# TASK BRIEF
Starting at the line that has "Given: Select the Palladium metal link" and stopping after the line that has "You are a computer-use agent. The image size is (1280, 720).", reproduce the listing below exactly; omit everything else.

# MATERIAL FOR THIS TASK
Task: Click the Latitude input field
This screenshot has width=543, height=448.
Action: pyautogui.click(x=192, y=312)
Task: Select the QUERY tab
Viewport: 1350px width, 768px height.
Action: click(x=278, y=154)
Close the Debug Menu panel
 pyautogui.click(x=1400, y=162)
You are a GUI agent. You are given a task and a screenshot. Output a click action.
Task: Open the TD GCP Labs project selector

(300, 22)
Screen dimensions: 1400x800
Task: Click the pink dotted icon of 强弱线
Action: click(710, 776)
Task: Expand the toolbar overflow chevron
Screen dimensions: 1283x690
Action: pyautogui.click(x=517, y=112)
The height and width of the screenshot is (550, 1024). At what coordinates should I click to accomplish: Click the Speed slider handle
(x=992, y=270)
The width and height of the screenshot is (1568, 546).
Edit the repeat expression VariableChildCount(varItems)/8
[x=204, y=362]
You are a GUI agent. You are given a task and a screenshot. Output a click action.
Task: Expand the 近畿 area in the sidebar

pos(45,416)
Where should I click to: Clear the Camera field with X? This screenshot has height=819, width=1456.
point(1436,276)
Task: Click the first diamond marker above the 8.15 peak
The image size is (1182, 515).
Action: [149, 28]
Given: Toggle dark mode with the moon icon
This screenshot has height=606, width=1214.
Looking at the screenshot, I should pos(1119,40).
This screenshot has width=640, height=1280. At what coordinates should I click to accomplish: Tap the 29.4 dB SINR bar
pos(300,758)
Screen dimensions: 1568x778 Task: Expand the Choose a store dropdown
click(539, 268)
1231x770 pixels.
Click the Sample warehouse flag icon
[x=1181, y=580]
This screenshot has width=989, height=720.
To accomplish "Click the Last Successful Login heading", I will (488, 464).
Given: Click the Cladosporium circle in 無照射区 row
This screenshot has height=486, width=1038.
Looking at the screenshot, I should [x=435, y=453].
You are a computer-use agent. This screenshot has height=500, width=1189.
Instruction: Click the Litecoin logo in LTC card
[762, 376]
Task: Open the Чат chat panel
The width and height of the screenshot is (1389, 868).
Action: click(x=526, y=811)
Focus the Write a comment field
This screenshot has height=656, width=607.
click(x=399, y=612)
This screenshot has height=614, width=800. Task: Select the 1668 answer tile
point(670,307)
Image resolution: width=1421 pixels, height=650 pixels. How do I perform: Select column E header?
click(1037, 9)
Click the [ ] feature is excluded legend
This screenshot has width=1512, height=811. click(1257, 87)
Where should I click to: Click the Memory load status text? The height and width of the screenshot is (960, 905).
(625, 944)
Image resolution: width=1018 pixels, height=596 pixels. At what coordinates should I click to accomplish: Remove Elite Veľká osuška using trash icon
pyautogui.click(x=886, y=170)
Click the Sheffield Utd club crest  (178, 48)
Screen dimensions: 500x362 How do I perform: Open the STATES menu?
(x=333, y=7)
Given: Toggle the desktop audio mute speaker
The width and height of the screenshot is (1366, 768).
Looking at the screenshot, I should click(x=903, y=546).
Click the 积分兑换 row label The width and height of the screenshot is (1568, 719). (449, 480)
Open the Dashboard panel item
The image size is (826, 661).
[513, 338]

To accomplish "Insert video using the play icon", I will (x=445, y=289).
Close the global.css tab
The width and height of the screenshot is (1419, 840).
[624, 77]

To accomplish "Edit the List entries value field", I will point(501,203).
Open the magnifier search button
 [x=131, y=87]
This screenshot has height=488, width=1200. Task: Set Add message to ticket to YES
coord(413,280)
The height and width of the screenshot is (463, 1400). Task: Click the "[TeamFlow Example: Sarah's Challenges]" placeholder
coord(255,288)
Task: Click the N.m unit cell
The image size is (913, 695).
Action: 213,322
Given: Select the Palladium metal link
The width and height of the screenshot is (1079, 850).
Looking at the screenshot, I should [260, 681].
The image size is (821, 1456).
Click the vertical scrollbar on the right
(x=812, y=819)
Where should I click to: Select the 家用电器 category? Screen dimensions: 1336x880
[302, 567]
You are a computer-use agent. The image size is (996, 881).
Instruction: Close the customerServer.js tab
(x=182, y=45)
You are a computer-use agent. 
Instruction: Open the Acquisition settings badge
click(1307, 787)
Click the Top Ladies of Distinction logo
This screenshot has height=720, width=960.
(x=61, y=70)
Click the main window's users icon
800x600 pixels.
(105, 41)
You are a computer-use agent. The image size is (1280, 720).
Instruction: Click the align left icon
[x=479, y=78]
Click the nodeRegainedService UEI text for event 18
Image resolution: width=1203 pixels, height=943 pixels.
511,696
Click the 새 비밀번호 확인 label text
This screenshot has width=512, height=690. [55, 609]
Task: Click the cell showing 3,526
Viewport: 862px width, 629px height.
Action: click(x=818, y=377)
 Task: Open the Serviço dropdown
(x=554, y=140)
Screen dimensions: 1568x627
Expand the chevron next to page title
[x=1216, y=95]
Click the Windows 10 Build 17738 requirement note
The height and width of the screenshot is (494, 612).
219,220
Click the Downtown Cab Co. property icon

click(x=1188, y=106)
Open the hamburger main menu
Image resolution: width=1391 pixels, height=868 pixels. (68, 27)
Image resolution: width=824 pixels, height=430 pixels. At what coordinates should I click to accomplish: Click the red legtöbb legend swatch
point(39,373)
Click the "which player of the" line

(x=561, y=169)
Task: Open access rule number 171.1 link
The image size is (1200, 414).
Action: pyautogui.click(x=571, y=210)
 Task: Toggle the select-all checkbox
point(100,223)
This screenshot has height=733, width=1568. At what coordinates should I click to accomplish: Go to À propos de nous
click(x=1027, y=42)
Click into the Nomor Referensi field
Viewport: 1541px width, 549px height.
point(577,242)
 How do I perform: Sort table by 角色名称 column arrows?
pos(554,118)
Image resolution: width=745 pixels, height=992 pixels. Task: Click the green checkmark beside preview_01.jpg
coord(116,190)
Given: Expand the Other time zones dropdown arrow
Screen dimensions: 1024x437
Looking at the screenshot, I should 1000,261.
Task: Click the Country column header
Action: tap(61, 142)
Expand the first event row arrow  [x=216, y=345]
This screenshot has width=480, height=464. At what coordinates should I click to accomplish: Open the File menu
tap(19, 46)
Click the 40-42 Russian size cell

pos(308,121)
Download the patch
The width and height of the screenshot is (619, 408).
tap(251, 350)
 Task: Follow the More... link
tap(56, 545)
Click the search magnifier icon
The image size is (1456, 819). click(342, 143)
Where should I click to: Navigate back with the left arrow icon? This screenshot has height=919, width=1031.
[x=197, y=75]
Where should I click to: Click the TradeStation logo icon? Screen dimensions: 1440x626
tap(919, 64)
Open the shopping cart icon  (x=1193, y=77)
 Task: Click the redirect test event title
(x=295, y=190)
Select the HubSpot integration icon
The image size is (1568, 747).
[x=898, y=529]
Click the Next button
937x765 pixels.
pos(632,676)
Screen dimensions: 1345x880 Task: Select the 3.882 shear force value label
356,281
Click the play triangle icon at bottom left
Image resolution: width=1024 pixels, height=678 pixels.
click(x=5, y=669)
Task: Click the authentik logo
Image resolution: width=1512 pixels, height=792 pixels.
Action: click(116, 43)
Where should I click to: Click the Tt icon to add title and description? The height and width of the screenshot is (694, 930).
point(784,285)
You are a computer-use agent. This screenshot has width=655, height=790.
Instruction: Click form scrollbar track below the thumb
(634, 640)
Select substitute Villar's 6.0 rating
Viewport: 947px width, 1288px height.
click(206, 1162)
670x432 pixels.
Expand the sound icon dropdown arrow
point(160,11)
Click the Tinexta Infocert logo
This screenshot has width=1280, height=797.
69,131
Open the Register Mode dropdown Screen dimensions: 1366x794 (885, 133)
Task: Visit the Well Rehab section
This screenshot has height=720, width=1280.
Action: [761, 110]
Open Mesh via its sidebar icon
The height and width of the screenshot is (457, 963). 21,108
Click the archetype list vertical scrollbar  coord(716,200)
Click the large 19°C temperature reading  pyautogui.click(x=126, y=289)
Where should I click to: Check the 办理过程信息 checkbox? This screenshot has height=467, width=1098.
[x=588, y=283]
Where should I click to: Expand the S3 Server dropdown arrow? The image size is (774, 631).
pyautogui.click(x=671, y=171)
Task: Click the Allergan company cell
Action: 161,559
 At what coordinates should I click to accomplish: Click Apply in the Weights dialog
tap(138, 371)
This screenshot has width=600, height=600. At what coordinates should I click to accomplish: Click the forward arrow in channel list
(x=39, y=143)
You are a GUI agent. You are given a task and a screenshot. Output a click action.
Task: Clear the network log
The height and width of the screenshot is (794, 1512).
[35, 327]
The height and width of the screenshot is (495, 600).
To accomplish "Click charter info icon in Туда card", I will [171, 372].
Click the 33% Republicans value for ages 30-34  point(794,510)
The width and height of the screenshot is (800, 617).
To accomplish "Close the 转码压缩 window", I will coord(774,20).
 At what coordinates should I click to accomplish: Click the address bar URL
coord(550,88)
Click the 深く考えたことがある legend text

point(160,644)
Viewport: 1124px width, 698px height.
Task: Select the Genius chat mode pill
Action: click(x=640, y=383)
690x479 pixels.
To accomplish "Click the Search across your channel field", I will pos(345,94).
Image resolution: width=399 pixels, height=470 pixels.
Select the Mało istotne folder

# RESULT FOR THIS TASK
Given: Select the Palladium metal link
The width and height of the screenshot is (1079, 850).
Looking at the screenshot, I should [260, 681].
The image size is (821, 1456).
Click the vertical scrollbar on the right
(x=812, y=819)
Where should I click to: Select the 家用电器 category? Screen dimensions: 1336x880
[302, 567]
You are a computer-use agent. The image size is (996, 881).
Instruction: Close the customerServer.js tab
(x=182, y=45)
You are a computer-use agent. 
Instruction: Open the Acquisition settings badge
click(1307, 787)
Click the Top Ladies of Distinction logo
This screenshot has height=720, width=960.
(x=61, y=70)
Click the main window's users icon
800x600 pixels.
(105, 41)
You are a computer-use agent. The image size is (1280, 720).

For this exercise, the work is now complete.